Project governance
An organization must pay close attention to key governance processes, including the budget and timeline, and preplanning activities such as resource strategy, software and vendor selection, and deployment methodology. A governance failure can result in a company getting less than what they signed up for in an ERP implementation, with communication issues, delays, ineffective internal support, and budget overages.
Business requirements
During an ERP implementation or upgrade, an organization must accurately document business requirements, map them to new ERP capabilities, and thoroughly test them. Not implementing effective business requirement processes can present several risks, including poor alignment of the ERP system with business operations, process flow gaps, inadequate documentation of testing errors, and unnecessary custom functionality.
Data
For successful ERP implementation, a business must employ a well-planned data classification process along with appropriate cleansing, mapping, and migration processes. Potential data risks include improper classification of sensitive data, failure to identify data owners, failure to properly migrate or validate data, improper data cleansing, and inaccurate testing of data migration.
Regulatory requirements, security and controls
When implementing an ERP platform, an organization must consider applicable regulatory requirements such as Sarbanes-Oxley Act (SOX) or Payment Card Industry (PCI) and data privacy guidelines, and how ERP can support controls automation. A successful implementation integrates security controls, as well as effective cybersecurity controls, without segregation of duties conflicts. Improper planning and scoping can result in the inability to meet regulatory requirements after go-live, lack of optimized utilization of ERP capabilities from an automated controls perspective, significant security issues, and cybersecurity vulnerabilities.

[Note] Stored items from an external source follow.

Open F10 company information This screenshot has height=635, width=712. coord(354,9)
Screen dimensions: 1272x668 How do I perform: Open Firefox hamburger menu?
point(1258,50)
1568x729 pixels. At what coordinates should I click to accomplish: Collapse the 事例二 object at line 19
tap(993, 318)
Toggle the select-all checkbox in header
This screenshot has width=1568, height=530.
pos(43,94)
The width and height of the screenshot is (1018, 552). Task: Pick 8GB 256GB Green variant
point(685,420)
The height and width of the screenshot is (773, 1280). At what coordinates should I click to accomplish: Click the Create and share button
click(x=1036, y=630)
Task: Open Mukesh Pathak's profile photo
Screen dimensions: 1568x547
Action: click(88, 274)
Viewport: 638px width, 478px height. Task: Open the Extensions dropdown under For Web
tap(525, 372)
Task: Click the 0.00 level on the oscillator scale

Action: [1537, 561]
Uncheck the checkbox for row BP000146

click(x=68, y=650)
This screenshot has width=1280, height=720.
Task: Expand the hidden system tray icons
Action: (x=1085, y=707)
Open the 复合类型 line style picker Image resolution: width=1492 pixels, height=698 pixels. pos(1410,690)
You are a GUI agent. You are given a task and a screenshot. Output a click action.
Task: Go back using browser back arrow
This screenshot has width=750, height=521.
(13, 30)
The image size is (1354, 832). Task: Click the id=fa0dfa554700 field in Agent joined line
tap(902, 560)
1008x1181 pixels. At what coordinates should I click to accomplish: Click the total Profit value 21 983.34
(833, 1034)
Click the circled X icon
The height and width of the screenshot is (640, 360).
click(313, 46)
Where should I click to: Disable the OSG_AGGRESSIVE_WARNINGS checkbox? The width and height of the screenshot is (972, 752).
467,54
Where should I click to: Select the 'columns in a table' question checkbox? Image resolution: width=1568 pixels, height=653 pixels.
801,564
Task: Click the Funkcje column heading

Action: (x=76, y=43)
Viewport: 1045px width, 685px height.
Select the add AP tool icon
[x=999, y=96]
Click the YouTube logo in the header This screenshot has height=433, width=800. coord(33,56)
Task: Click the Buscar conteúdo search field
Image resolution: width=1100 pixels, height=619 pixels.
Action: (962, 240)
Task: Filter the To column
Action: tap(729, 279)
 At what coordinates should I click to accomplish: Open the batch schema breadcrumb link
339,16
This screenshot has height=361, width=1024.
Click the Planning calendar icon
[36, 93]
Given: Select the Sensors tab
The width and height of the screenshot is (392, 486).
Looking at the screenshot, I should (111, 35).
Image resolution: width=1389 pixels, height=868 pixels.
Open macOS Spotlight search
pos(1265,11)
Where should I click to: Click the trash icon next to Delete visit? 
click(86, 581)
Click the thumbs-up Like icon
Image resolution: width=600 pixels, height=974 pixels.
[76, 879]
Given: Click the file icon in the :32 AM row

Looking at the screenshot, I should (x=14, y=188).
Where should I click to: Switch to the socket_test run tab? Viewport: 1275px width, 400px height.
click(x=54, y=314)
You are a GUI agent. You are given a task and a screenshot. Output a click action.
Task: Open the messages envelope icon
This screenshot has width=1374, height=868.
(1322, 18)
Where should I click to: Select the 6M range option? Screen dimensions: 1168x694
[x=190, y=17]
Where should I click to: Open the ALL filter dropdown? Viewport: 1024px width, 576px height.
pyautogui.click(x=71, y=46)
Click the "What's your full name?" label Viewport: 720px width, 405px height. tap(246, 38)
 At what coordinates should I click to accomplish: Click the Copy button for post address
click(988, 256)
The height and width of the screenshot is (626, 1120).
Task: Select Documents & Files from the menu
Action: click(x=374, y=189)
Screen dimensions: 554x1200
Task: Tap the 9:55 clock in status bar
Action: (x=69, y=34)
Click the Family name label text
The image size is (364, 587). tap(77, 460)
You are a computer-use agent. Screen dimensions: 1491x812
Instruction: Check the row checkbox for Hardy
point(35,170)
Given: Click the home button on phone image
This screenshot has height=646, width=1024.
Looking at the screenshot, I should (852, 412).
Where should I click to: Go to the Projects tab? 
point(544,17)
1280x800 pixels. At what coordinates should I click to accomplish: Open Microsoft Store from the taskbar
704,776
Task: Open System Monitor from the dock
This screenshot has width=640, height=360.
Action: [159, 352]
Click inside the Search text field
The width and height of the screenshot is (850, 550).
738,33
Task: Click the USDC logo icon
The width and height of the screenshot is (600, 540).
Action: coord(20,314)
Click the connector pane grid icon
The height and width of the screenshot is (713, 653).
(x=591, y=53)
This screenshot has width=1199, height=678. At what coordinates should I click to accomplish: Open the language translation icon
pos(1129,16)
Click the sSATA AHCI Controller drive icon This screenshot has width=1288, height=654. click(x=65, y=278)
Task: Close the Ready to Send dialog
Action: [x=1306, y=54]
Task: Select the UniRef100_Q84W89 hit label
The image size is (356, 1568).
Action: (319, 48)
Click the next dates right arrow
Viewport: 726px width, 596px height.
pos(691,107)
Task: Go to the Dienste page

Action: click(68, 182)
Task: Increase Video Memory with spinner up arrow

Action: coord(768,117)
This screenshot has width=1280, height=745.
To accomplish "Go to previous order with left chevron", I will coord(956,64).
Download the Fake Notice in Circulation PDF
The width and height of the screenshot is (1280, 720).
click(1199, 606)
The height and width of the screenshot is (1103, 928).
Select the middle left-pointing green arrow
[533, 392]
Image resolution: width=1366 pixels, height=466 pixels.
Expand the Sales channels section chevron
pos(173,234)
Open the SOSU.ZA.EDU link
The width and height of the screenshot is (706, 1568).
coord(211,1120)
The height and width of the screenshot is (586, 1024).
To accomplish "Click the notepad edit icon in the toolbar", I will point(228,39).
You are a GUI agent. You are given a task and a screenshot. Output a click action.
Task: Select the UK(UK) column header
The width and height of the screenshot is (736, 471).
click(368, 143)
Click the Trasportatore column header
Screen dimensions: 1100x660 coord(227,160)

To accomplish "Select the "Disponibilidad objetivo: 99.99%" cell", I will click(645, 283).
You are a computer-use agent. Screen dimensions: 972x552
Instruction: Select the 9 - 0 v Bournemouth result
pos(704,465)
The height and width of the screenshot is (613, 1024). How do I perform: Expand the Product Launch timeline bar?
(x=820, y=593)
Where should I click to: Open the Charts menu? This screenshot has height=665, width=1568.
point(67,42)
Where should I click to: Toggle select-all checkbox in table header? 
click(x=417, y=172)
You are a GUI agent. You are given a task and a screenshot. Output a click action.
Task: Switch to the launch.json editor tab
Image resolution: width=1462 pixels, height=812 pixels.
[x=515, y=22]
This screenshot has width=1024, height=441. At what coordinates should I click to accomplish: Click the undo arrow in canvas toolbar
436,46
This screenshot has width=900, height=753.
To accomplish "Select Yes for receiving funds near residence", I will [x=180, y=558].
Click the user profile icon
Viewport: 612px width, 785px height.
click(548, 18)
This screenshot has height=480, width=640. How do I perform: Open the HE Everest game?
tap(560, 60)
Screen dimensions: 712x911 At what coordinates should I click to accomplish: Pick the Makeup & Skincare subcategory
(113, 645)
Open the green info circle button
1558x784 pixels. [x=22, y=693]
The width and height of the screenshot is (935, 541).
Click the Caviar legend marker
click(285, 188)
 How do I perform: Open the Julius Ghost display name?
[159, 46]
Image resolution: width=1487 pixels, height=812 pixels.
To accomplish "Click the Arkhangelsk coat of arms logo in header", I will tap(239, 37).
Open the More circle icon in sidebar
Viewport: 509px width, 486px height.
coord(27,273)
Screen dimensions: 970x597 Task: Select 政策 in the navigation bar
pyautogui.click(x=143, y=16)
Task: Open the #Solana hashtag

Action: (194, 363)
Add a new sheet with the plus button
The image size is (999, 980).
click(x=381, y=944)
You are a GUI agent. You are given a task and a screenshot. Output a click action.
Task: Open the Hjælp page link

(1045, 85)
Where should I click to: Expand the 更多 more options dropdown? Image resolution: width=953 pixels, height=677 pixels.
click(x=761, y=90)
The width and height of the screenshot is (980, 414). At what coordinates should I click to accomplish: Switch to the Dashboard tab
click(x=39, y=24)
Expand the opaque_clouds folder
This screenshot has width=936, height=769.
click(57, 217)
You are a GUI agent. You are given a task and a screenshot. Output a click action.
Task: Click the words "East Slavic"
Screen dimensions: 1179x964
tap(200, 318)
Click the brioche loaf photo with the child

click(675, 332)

Organizational change management
Before and during an ERP implementation, the company must encourage effective communication between the project team and other stakeholders. End-user training is also critical, with alignment to the security model. Not following these steps can result in misalignment between the project team and communications, rumors about the status of the ERP implementation, and inadequate training for how users will perform their jobs and security roles in the new ERP system.
Operations
From an operational standpoint, a post-go-live support strategy should be in place to efficiently address emerging needs, while service level agreements with any third-party companies providing these support services should be reviewed for adequacy. Identification of critical batch programs associated with ERP along with assigned owners and backup strategy is essential. The organization must also consider other company priorities that could affect the time allocation of project resources. Without effective processes, risks can include post-go-live support not addressing operational needs, resource allocation not properly maintaining operational state during implementation and the organization being vulnerable to losing critical data.
Technology
The ERP itself must be designed specifically to meet the needs of business, with a future state technology landscape that includes additional interfaces and adequate infrastructure to meet performance demand. The company must also maintain awareness of new software releases and implement effective business continuity and disaster recovery processes. Potentially harmful technology risks include unclear identification of interfaces and third-party systems, disappointing system performance, unplanned functionality issues, and data errors.
To identify and begin to address ERP implementation risks, organizations can initiate several assessments and strategy review processes. For example, if implementation tasks are not completed by the agreed-upon timeline, an implementation health check can uncover and reveal potential issues. Additionally, if cybersecurity issues are identified, an ERP security vulnerability assessment can address concerns before go-live. If an organization does not have the necessary ERP experience in-house, a qualified advisor can help to understand risks and implement risk mitigation strategies.
ERP project risk is real and can happen at any point in the ERP implementation life cycle, including before the project even starts. These project risks cannot always be prevented, but they can be identified, monitored, and mitigated before they result in significant issues.